Quebec ignores the real number of temporary immigrants on its territory | Elections Quebec 2022
The number of 177,000 temporary immigrants in Quebec may be greatly underestimated.
For months, politicians have been repeating that there are 177,000 temporary immigrants in Quebec. However, Radio-Canada has discovered that this number may be greatly underestimated and that, in reality, the government does not have an accurate picture of the situation.
Since the published figures are calculated from various Statistics Canada sources, the ministry is unable to confirm their accuracy, the spokesperson for the Ministry of Immigration, Francisation and Integration ( MIFI) from Quebec, Arianne Méthot.
The number of 177,000 was nevertheless advanced with confidence last June by the Quebec Minister of Immigration, Jean Boulet, as proof that Ottawa must give Quebec full powers over immigration.
During the election campaign, the leader of the Parti Québécois (PQ), Paul St-Pierre Plamondon, also used this number of 177,000 to affirm that the Legault government has lost control of temporary immigration to Quebec.
However, the actual number of temporary foreign workers, international students, asylum seekers, as well as their spouses and children, may be much higher. It could even be around 280,000, according to a calculation endorsed by Statistics Canada.
If there is no certainty, it is because Statistics Canada has voluntarily ceased since 2018 to publish the total number of these non-permanent residents. However, the organization continued to publish a quarterly balance.
Adding the total number last published on April 1, 2018 (159,078) and all balances published since (120,274) , we arrive at a total number of 279,352 non-permanent residents in Quebec.
Statistics Canada confirms that this total is not very far from the number of non-permanent residents estimated in Quebec, as of July 1st. However, the organization prefers not to officially publish this figure, as it is a fragile estimate.
“That's why we no longer broadcast it.
—Hubert Denis, Center for Demography, Statistics Canada
Statistics Canada explains that, to make its estimates, it relies on data from Immigration, Refugees and Citizenship Canada (IRCC). However, these data probably underestimate the number of work permit holders who come to the country with children, for example.
Conversely, it is possible that some workers temporary foreigners have already left the country, even if their permit has not yet expired. Statistics Canada is therefore looking for solutions to have more reliable data and thus resume publishing the number of non-permanent residents as of September 2023.
“We are currently working with IRCC to address these issues […] There is no point in releasing statistics of which we are not sure of the quality. »
— Hubert Denis, from the Demography Center of Statistics Canada
Quebec must absolutely find a way to identify non-permanent residents, if only to know to whom the government will have to provide public services, says immigration lawyer Maxime Lapointe.
It is time to have precise and up-to-date data on the subject to avoid discrepancies and slippages, adds Me Lapointe.
At the start of the week, François Legault had no elsewhere have not been able to say how many temporary immigrants are in Quebec.
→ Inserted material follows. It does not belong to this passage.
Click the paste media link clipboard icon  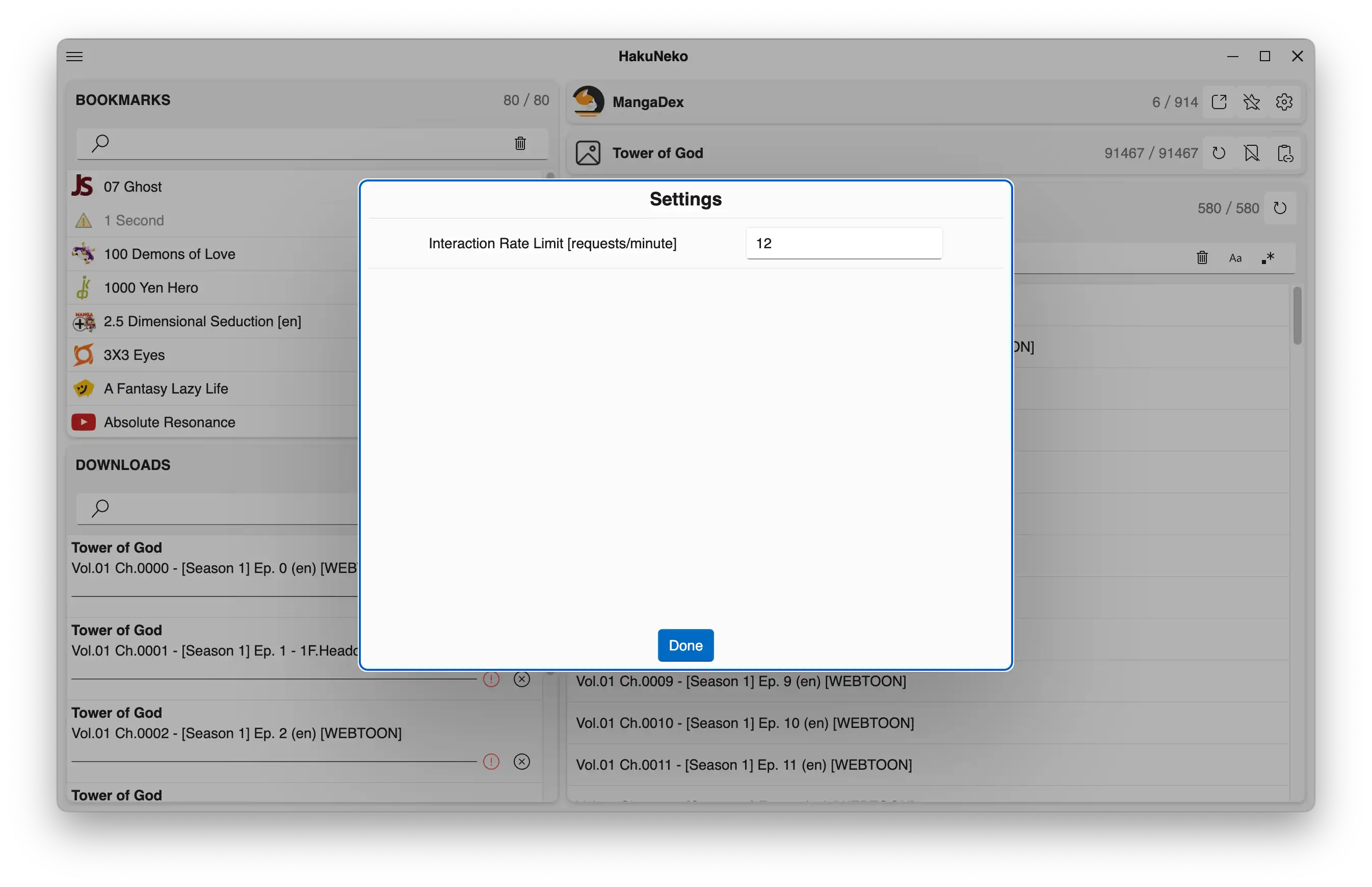pyautogui.click(x=1284, y=153)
I don't have those figures with me, replied the leader of the Coalition avenir Québec (CAQ) to a journalist who asked him the question.
Mr. Legault also said that he did not have a target for temporary immigrants, unlike permanent immigrants, for whom he sets the limit at 50,000 per year.
We will go there according to the rapidly changing labor market needs, indicated the head of the CAQ. What is important is when they become permanent, that they speak French.
Wednesday, the president of the Board of Trade of Metropolitan Montreal had also expressed reservations about this approach, which he described as dependence on workers temporary.
It creates situations where these temporary workers are fragile in companies, dependent on a relationship with an employer. We would like these people to know quickly that they are useful to the economy, said Michel Leblanc.
This is also the opinion of Anne- Michèle Meggs, ex-director of planning at MIFI, now retired. Setting a limit of 50,000 permanent residents per year in Quebec while the number of temporary immigrants is not planned is problematic, she says.
They all need a roof. Some arrive with a spouse. There are some who are here long enough to have children or who can even come with children, and there is no place in CPE, she observes.
That, we didn't calculate that. There is no planning done in this way, laments Ms. Meggs.